Meaningful Healthcare Access Requires So Much More Than Insurance Coverage

Victor Agbafe, Matt Alexander, Jesper Ke, and David Velasquez are medical students.

*Patient name has been changed

Millions of Americans are expected to lose health insurance coverage with the end of the pandemic protections on health insurance enrollment, and hundreds of thousands already have. While much of the discussion has been rightfully centered around how to minimize losses in health insurance coverage, we must also consider last-mile challenges that affect access to healthcare.

Patients can struggle to obtain access to healthcare because of issues beyond insurance. The social, environmental, and economic factors that shape our lives, known as upstream drivers of health, often impede access to healthcare for many disenfranchised communities, including those with health insurance.

Take, for example, a young patient of ours, Rachel*, who received health insurance through Medicaid. As a mother of three, Rachel frequently juggled work and childcare responsibilities. When she was diagnosed with a brain tumor, Rachel missed multiple neurosurgery appointments due to her inability to find affordable and reliable childcare. Ultimately, her condition may worsen because of these delays.

Rachel is not alone. As we’ve written before, a lack of safe, reliable childcare can force patients to make unimaginable tradeoffs. In addition, access to childcare also has long-term health benefits for children, including improved cardiovascular and metabolic outcomes, as well as lower smoking rates. While having more affordable health insurance may result in savings for people like Rachel, the ongoing childcare crisis is driven by workforce shortages and a dearth of childcare centers in many areas may only exacerbate a lack of access to care.

Transportation barriers also commonly prevent patients from accessing healthcare. One of our mental health patients, Earl*, lives in a rural homeless shelter. He told us he could not follow up with his primary care provider because he lacked transportation options; instead, he had to be taken to the emergency department.

Scenarios like Earl’s are common. Studies estimate that 3.6 million people annually in the US are unable to access medical care due to transportation-related barriers. A study on Medicare patients with cancer found that patients who had to travel more than an hour for medical care had hospitalization rates that were 4-13% higher. Additionally, their out-of-pocket costs for care were 10% higher compared to those who traveled half an hour or less.

Living in a medical desert, where doctors are few and far between, also impedes access to healthcare.

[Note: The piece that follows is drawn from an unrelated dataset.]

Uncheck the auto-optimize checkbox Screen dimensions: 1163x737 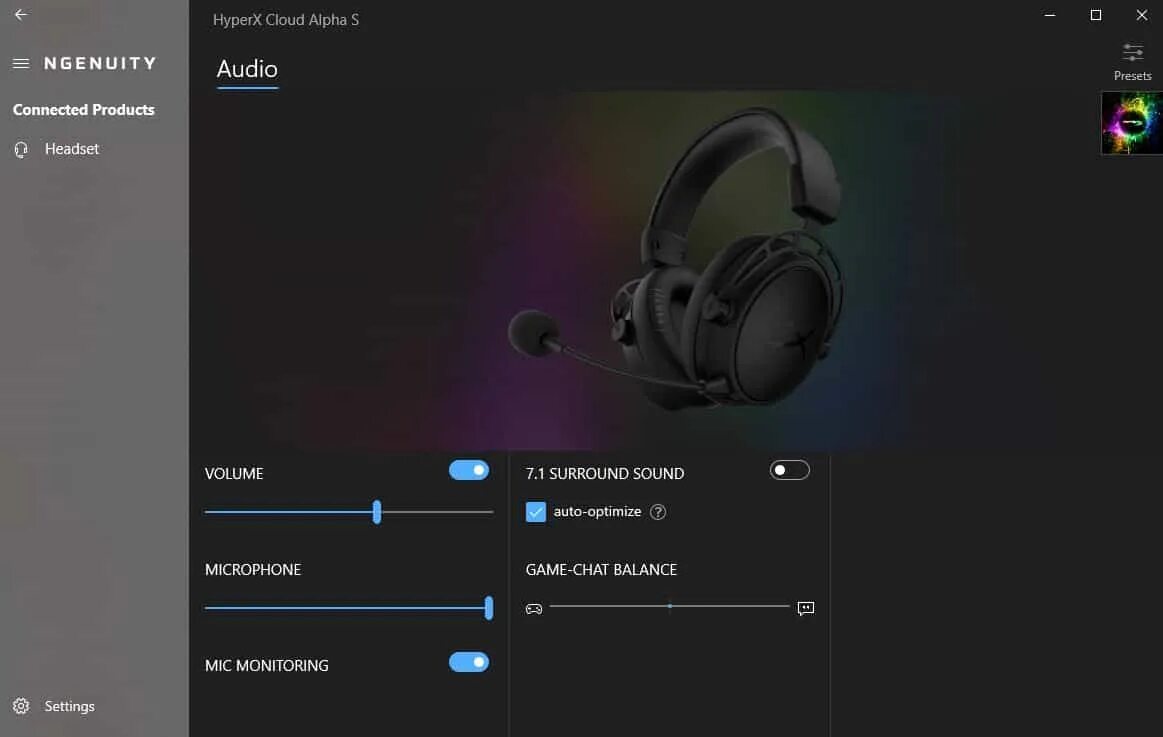click(536, 512)
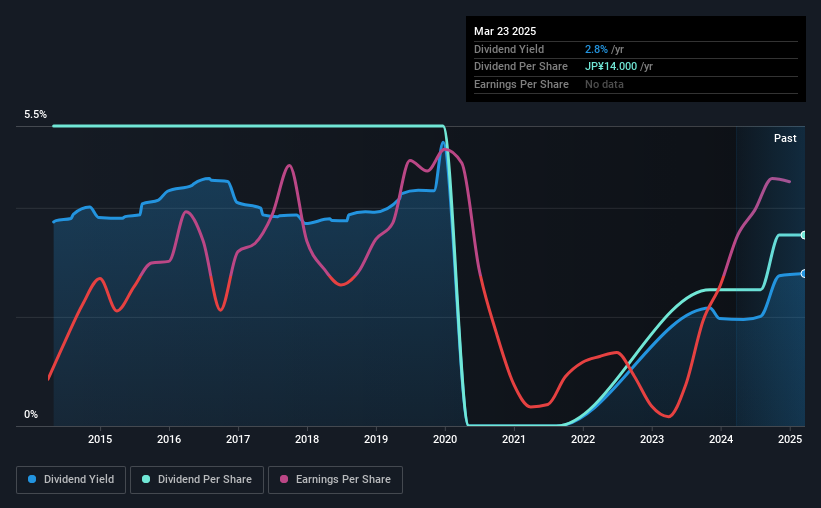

Nearly 84 million Americans live in a primary care Health Professional Shortage Area (HPSA), making it difficult to see a doctor even when insured. The shortage of outpatient mental health providers has led to overcrowded emergency departments, creating barriers to emergency care. Unsurprisingly, physician shortages are concentrated in poor and rural communities.

Having robust “provider networks” is critical to ensure that health insurance offers meaningful access to care. Recent investigations and research have highlighted that doctors who are purportedly covered under certain insurance plans are often unavailable to people with those plans for other reasons, including not accepting new patients, or in some cases, not practicing at all due to retirement or death.

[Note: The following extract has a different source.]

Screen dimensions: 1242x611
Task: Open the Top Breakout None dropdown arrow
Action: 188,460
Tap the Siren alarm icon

While there is no easy solution to these barriers, each of them can be improved. Congress can expand the supply of childcare centers by significantly increasing funding for the Child Care and Development Block Grant (CCDBG) program. States have used these funds to provide generous childcare subsidies to families, recruit and provide financial bonuses to staff, and adjust reimbursement rates to childcare providers to reflect higher costs of operation — yet only 1 in 9 eligible children received these subsidies in practice. Though childcare was left out of the Inflation Reduction Act, bipartisan support led to historic investment in CCDBG in 2018, offering hope for a divided Congress.

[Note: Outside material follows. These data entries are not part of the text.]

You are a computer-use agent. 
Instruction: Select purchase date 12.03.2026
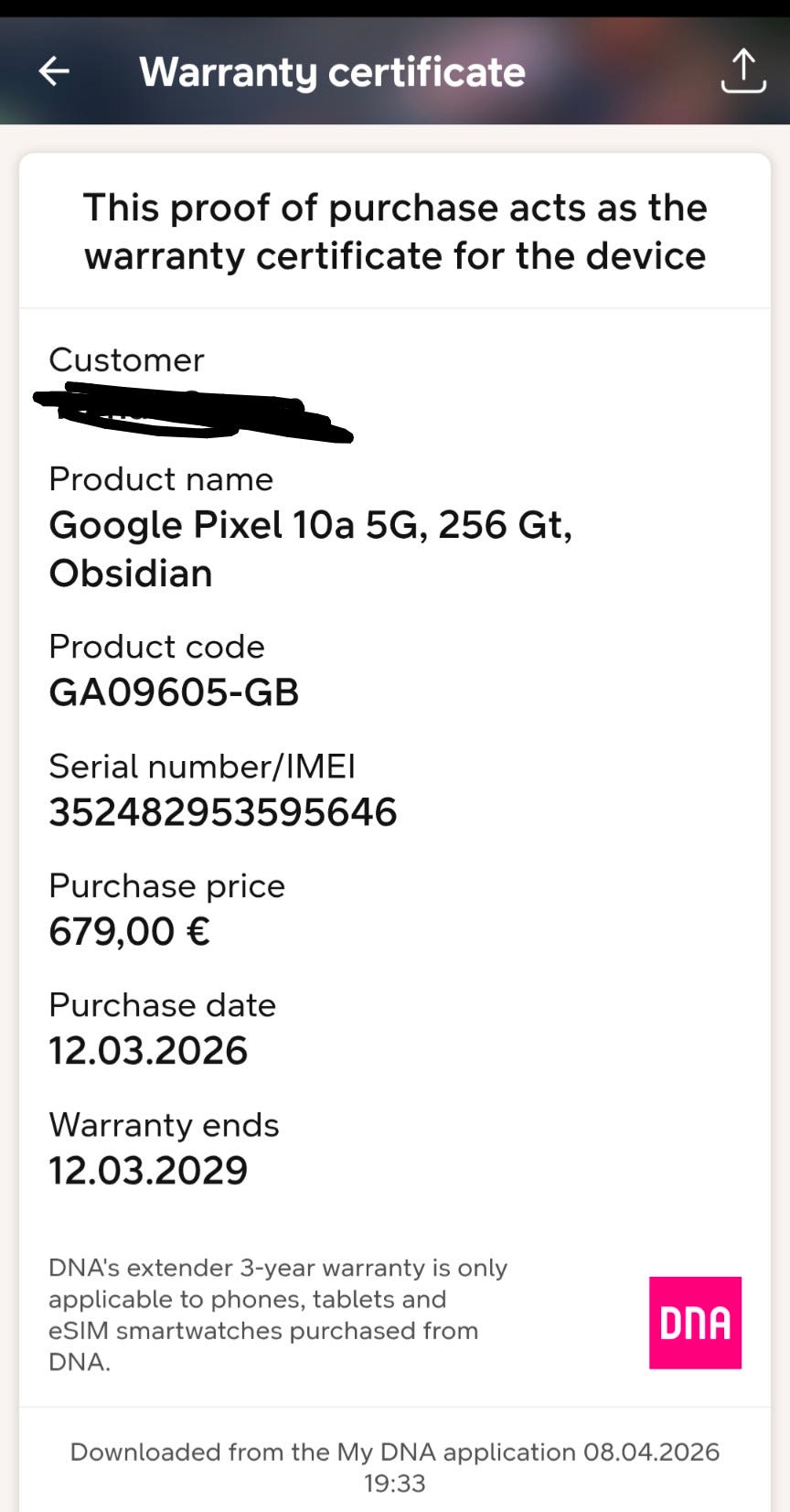(148, 1050)
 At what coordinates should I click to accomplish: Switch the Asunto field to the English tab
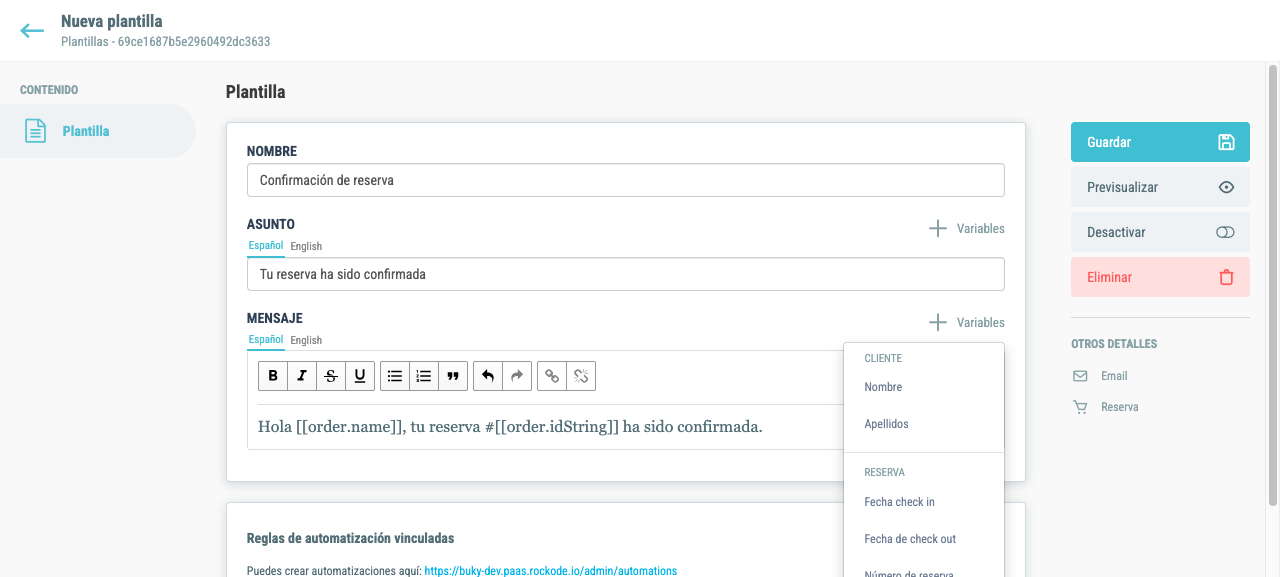[x=306, y=246]
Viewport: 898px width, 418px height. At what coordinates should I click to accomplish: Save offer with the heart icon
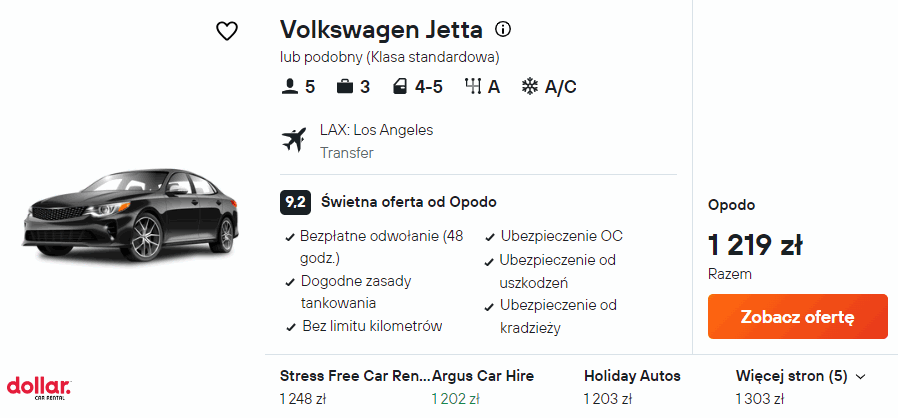click(227, 31)
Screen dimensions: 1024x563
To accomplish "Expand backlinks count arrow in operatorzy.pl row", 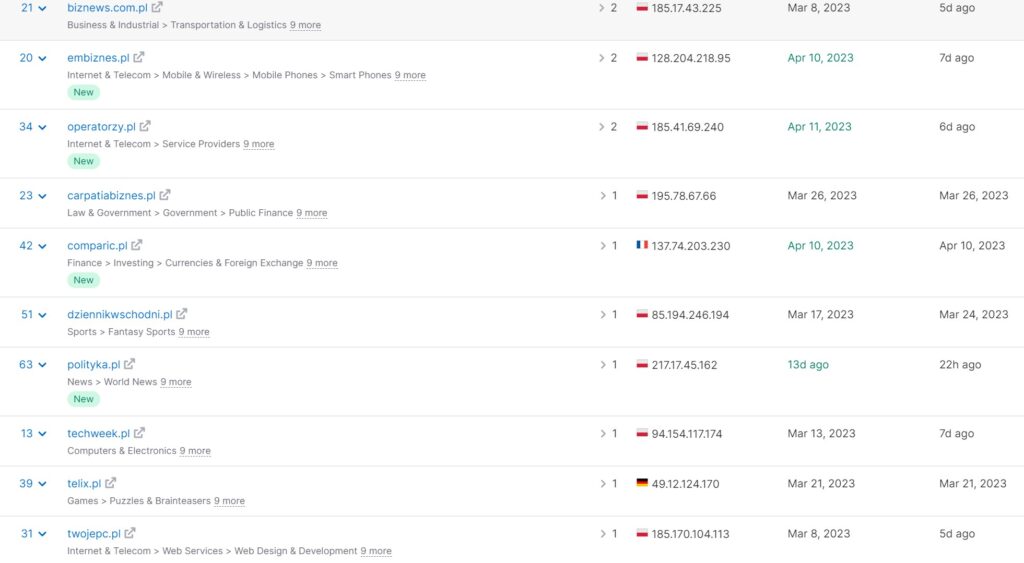I will (601, 127).
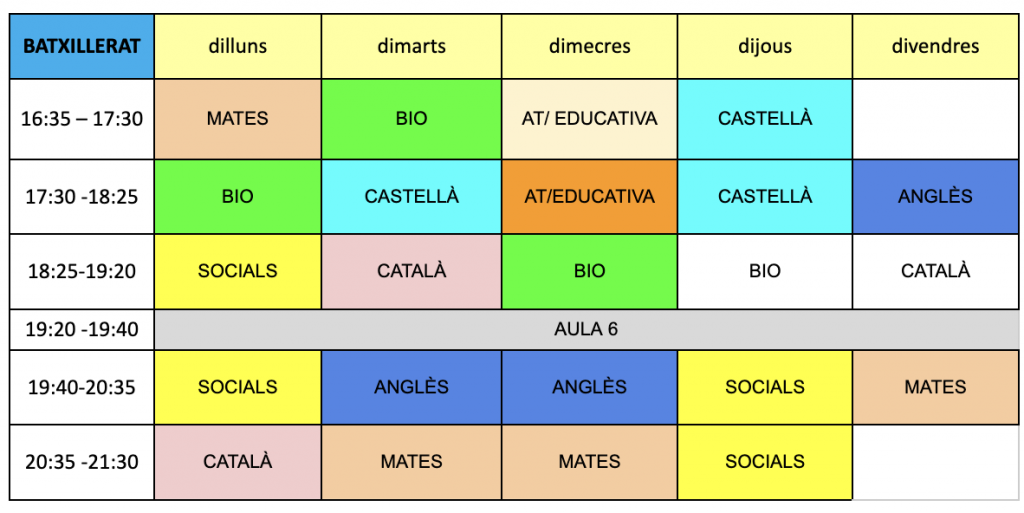This screenshot has width=1024, height=513.
Task: Click the white CATALÀ cell under divendres
Action: point(935,272)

On the public transportation front, Congress can build on its Bipartisan Infrastructure Law, which provides funding to advance equitable transportation planning and operations, by ensuring that states have the needed data infrastructure to connect people with transportation resources. When it comes to medical deserts, greater oversight of provider networks and expansion of federal programs that incentivize doctors to practice in medically underserved areas, such as the bipartisan Conrad 30 Waiver Program, should also be considered.

Writing, passing, and enacting policies that target upstream drivers of health to improve healthcare access may be palatable to Democrats and Republicans under a divided Congress. The recently created Congressional Social Determinants of Health Caucus, which aims to “improve health outcomes and maximize existing and future federal investments in health, food, housing, transportation, and other important drivers of health” demonstrates active, bipartisan political will to do so. Addressing these factors may ultimately do more to provide lower-income communities, including our patients, with a better chance at a healthy life.

Victor Agbafe is a candidate for dual MD and JD degrees at the University of Michigan Medical School and Yale Law School. Matt Alexander is a medical student at Virginia Commonwealth University and Master in Public Policy candidate at the Harvard Kennedy School. Jesper Ke is a third-year medical student at the University of Michigan Medical School. David Velasquez is a fourth-year medical student at Harvard Medical School.